[Collected data entries]
* * * * * * *
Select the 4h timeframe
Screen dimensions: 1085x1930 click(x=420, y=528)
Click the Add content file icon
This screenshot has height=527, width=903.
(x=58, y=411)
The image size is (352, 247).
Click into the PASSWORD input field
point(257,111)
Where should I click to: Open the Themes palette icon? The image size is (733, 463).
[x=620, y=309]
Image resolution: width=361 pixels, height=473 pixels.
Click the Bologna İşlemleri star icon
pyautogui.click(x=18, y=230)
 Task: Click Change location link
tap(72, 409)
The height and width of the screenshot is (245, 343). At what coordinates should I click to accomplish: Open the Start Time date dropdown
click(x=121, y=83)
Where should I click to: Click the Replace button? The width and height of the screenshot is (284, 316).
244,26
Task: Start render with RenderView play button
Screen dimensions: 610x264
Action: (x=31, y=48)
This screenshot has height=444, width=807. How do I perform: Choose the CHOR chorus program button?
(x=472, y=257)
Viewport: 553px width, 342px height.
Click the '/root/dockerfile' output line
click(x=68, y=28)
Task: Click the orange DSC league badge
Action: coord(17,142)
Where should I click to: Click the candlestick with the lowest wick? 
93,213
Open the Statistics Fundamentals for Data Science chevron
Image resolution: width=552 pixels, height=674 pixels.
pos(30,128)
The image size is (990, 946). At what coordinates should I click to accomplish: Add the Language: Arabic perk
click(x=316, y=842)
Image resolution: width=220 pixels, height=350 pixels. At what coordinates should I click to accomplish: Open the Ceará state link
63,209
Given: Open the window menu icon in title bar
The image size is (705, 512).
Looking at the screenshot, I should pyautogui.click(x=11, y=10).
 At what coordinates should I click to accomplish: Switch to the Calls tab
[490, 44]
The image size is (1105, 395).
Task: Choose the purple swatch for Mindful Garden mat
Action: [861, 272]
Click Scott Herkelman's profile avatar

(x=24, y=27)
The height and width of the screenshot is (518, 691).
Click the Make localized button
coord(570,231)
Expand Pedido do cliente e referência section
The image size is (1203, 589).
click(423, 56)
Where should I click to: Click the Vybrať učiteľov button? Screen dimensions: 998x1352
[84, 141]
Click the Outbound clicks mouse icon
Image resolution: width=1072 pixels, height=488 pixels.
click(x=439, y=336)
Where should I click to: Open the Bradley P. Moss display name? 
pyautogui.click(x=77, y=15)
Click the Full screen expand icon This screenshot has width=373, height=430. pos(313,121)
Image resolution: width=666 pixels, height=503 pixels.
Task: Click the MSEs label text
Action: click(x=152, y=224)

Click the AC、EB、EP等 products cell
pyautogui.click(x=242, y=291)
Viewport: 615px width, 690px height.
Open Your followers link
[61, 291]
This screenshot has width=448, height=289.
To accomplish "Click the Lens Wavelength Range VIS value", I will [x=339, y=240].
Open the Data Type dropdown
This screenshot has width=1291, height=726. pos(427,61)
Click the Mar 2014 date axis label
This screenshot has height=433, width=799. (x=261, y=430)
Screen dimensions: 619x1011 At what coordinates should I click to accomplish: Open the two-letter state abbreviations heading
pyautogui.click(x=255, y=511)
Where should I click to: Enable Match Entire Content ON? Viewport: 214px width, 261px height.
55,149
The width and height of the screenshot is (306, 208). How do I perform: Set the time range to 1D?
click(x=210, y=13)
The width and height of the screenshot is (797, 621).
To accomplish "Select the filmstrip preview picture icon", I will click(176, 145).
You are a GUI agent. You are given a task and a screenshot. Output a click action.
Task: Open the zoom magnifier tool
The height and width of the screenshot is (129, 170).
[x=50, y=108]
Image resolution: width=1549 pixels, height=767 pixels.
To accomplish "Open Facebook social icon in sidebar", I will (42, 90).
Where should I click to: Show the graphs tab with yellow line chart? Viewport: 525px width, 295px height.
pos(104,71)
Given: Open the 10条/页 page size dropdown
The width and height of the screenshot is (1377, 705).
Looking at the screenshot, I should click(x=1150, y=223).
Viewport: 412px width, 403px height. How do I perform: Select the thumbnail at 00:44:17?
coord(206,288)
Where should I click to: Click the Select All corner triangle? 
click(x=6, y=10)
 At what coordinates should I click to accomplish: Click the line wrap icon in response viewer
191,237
* * * * * * *
■ **Activity**
Restate the data above in full, keeping every word as it is.

■ **Response**
Select the 4h timeframe
Screen dimensions: 1085x1930 click(x=420, y=528)
Click the Add content file icon
This screenshot has height=527, width=903.
(x=58, y=411)
The image size is (352, 247).
Click into the PASSWORD input field
point(257,111)
Where should I click to: Open the Themes palette icon? The image size is (733, 463).
[x=620, y=309]
Image resolution: width=361 pixels, height=473 pixels.
Click the Bologna İşlemleri star icon
pyautogui.click(x=18, y=230)
 Task: Click Change location link
tap(72, 409)
The height and width of the screenshot is (245, 343). At what coordinates should I click to accomplish: Open the Start Time date dropdown
click(x=121, y=83)
Where should I click to: Click the Replace button? The width and height of the screenshot is (284, 316).
244,26
Task: Start render with RenderView play button
Screen dimensions: 610x264
Action: (x=31, y=48)
This screenshot has height=444, width=807. How do I perform: Choose the CHOR chorus program button?
(x=472, y=257)
Viewport: 553px width, 342px height.
Click the '/root/dockerfile' output line
click(x=68, y=28)
Task: Click the orange DSC league badge
Action: coord(17,142)
Where should I click to: Click the candlestick with the lowest wick? 
93,213
Open the Statistics Fundamentals for Data Science chevron
Image resolution: width=552 pixels, height=674 pixels.
pos(30,128)
The image size is (990, 946). At what coordinates should I click to accomplish: Add the Language: Arabic perk
click(x=316, y=842)
Image resolution: width=220 pixels, height=350 pixels. At what coordinates should I click to accomplish: Open the Ceará state link
63,209
Given: Open the window menu icon in title bar
The image size is (705, 512).
Looking at the screenshot, I should pyautogui.click(x=11, y=10).
 At what coordinates should I click to accomplish: Switch to the Calls tab
[490, 44]
The image size is (1105, 395).
Task: Choose the purple swatch for Mindful Garden mat
Action: [861, 272]
Click Scott Herkelman's profile avatar

(x=24, y=27)
The height and width of the screenshot is (518, 691).
Click the Make localized button
coord(570,231)
Expand Pedido do cliente e referência section
The image size is (1203, 589).
click(423, 56)
Where should I click to: Click the Vybrať učiteľov button? Screen dimensions: 998x1352
[84, 141]
Click the Outbound clicks mouse icon
Image resolution: width=1072 pixels, height=488 pixels.
click(x=439, y=336)
Where should I click to: Open the Bradley P. Moss display name? 
pyautogui.click(x=77, y=15)
Click the Full screen expand icon This screenshot has width=373, height=430. pos(313,121)
Image resolution: width=666 pixels, height=503 pixels.
Task: Click the MSEs label text
Action: click(x=152, y=224)

Click the AC、EB、EP等 products cell
pyautogui.click(x=242, y=291)
Viewport: 615px width, 690px height.
Open Your followers link
[61, 291]
This screenshot has width=448, height=289.
To accomplish "Click the Lens Wavelength Range VIS value", I will [x=339, y=240].
Open the Data Type dropdown
This screenshot has width=1291, height=726. pos(427,61)
Click the Mar 2014 date axis label
This screenshot has height=433, width=799. (x=261, y=430)
Screen dimensions: 619x1011 At what coordinates should I click to accomplish: Open the two-letter state abbreviations heading
pyautogui.click(x=255, y=511)
Where should I click to: Enable Match Entire Content ON? Viewport: 214px width, 261px height.
55,149
The width and height of the screenshot is (306, 208). How do I perform: Set the time range to 1D?
click(x=210, y=13)
The width and height of the screenshot is (797, 621).
To accomplish "Select the filmstrip preview picture icon", I will click(176, 145).
You are a GUI agent. You are given a task and a screenshot. Output a click action.
Task: Open the zoom magnifier tool
The height and width of the screenshot is (129, 170).
[x=50, y=108]
Image resolution: width=1549 pixels, height=767 pixels.
To accomplish "Open Facebook social icon in sidebar", I will (42, 90).
Where should I click to: Show the graphs tab with yellow line chart? Viewport: 525px width, 295px height.
pos(104,71)
Given: Open the 10条/页 page size dropdown
The width and height of the screenshot is (1377, 705).
Looking at the screenshot, I should click(x=1150, y=223).
Viewport: 412px width, 403px height. How do I perform: Select the thumbnail at 00:44:17?
coord(206,288)
Where should I click to: Click the Select All corner triangle? 
click(x=6, y=10)
 At what coordinates should I click to accomplish: Click the line wrap icon in response viewer
191,237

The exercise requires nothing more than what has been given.